Reputation: 85
I have the following glm regression:
fitglm= glm(Resp ~ Doses*Seasons, data=DataJenipa,family=binomial(link =
"probit"))
That gives that summary:
Call:
glm(formula = Resp ~ Doses * Seasons, family = binomial(link = "probit"),
data = DataJenipa)
Deviance Residuals:
Min 1Q Median 3Q Max
-0.6511 -0.4289 -0.3035 -0.3035 2.6079
Coefficients:
Estimate Std. Error z value Pr(>|z|)
(Intercept) -0.63423 0.26604 -2.384 0.0171 *
Doses -0.23989 0.09339 -2.569 0.0102 *
Seasons2 -1.06117 0.44979 -2.359 0.0183 *
Doses:Seasons2 0.23989 0.14380 1.668 0.0953 .
---
Signif. codes: 0 ‘***’ 0.001 ‘**’ 0.01 ‘*’ 0.05 ‘.’ 0.1 ‘ ’ 1
(Dispersion parameter for binomial family taken to be 1)

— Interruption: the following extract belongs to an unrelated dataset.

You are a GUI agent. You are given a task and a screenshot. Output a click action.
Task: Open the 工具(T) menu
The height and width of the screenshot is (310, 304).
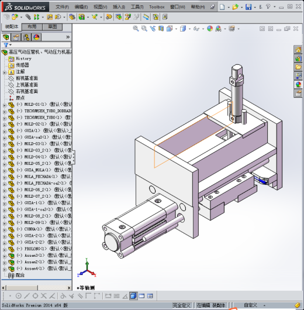pyautogui.click(x=137, y=7)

Null deviance: 208.05 on 399 degrees of freedom
Residual deviance: 195.71 on 396 degrees of freedom
AIC: 203.71
To visualize my model, I'm using interact_plot (from jtools package)
interact_plot(fitglm, pred = Doses, modx = Seasons, plot.points = T, point.shape = T,interval = F,modx.labels = c("Summer", "Winter"), line.thickness = 1.5)
and I get the following:
How do I get my two math equations from the two lines above? (like: Summer(Y) = -0.63423 -0.23989x ... and goes on)
I know my example is wrong, but how do I get these two equations from the graphic??
Upvotes: 0
Views: 206
Reputation: 85
Already found a way! I simply need to run two different glm regressions, each one with only one season (without the interaction Doses*Season). Doing that I'll have each line and their coefficients to make my equation!
So:
fitglmSummer <- glm(Resp ~ Doses, data=DataSummer,family=binomial(link = "probit"))
fitglmWinter <- glm(Resp ~ Doses, data=DataWinter,family=binomial(link = "probit"))
Thanks!
Upvotes: 1